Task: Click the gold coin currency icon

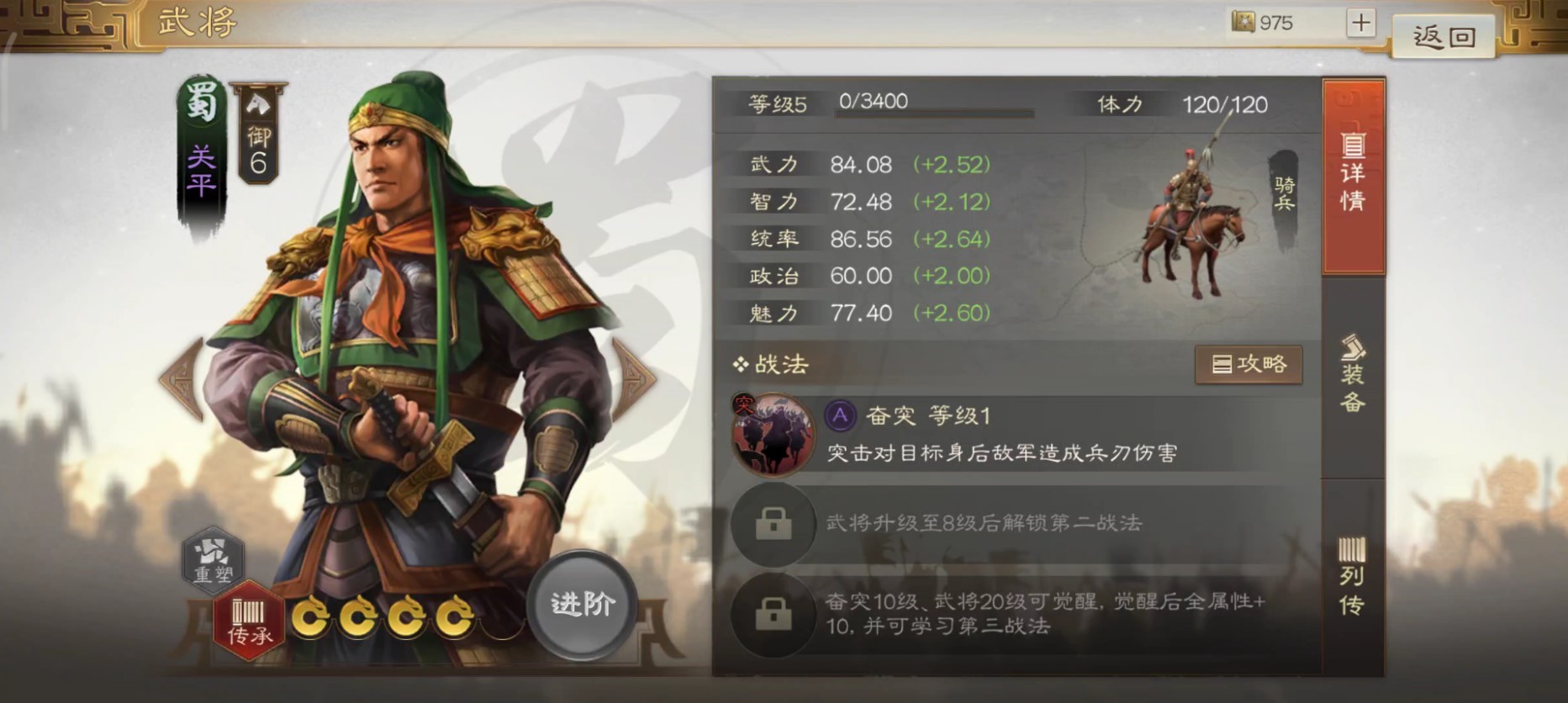Action: 1243,23
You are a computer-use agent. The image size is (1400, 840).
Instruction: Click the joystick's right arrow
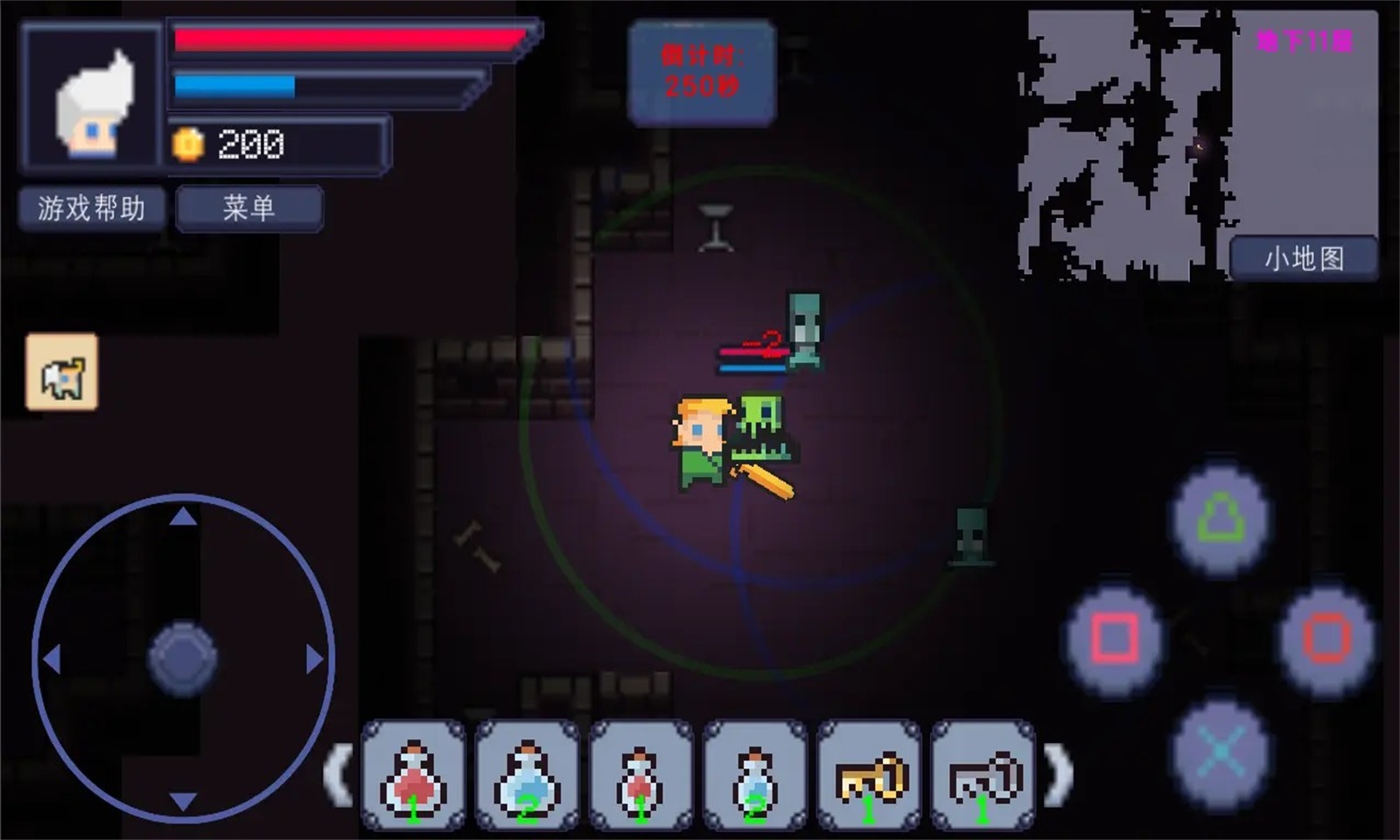coord(314,659)
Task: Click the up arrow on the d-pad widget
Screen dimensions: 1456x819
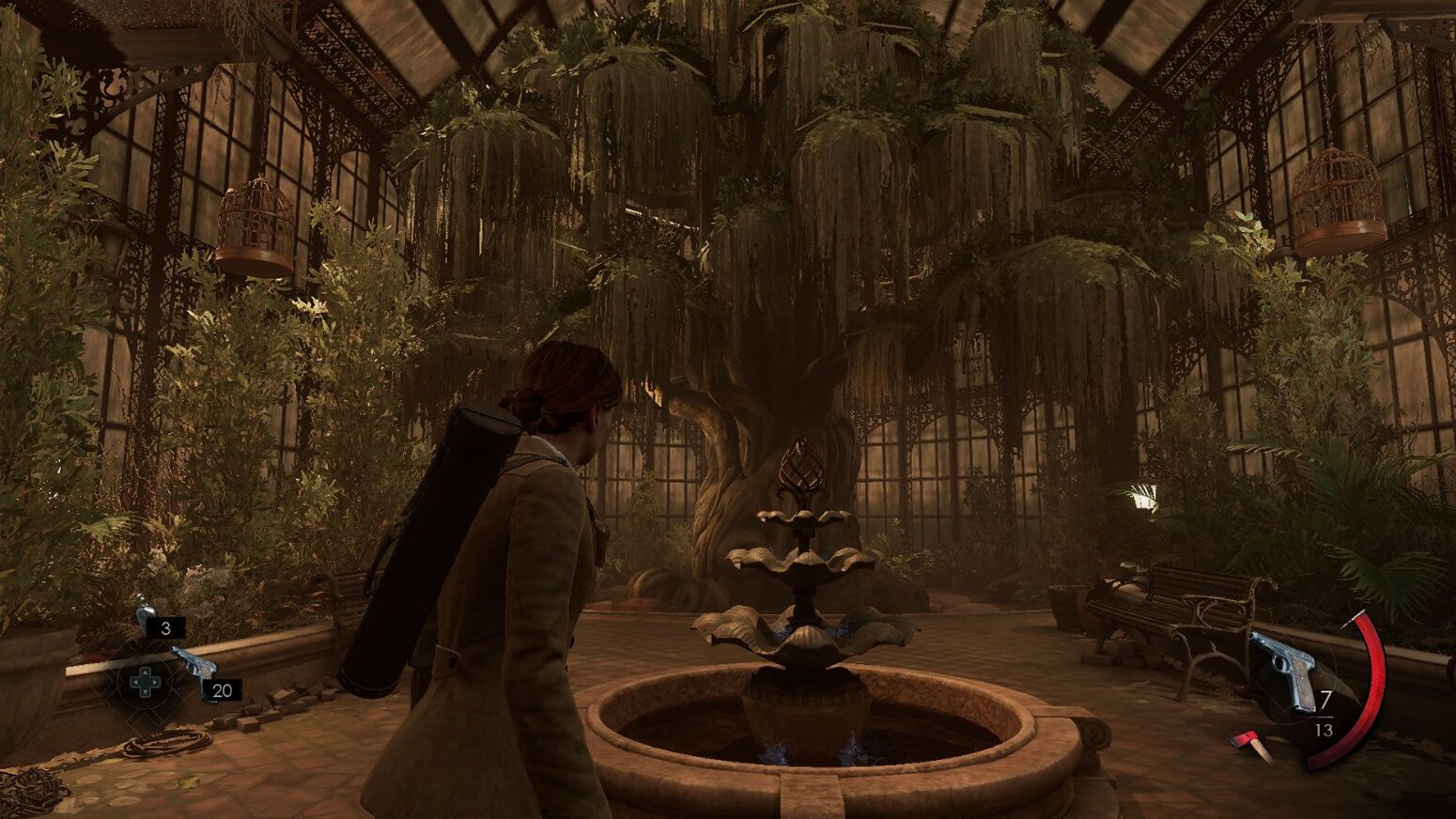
◆ ◆ ◆
Reproduce the data above word for word, line by line, and leave out the pictures.

## RIGHT ANSWER
Task: Click the gold coin currency icon

Action: 1243,23
You are a computer-use agent. The image size is (1400, 840).
Instruction: Click the joystick's right arrow
coord(314,659)
Task: Click the up arrow on the d-pad widget
Screen dimensions: 1456x819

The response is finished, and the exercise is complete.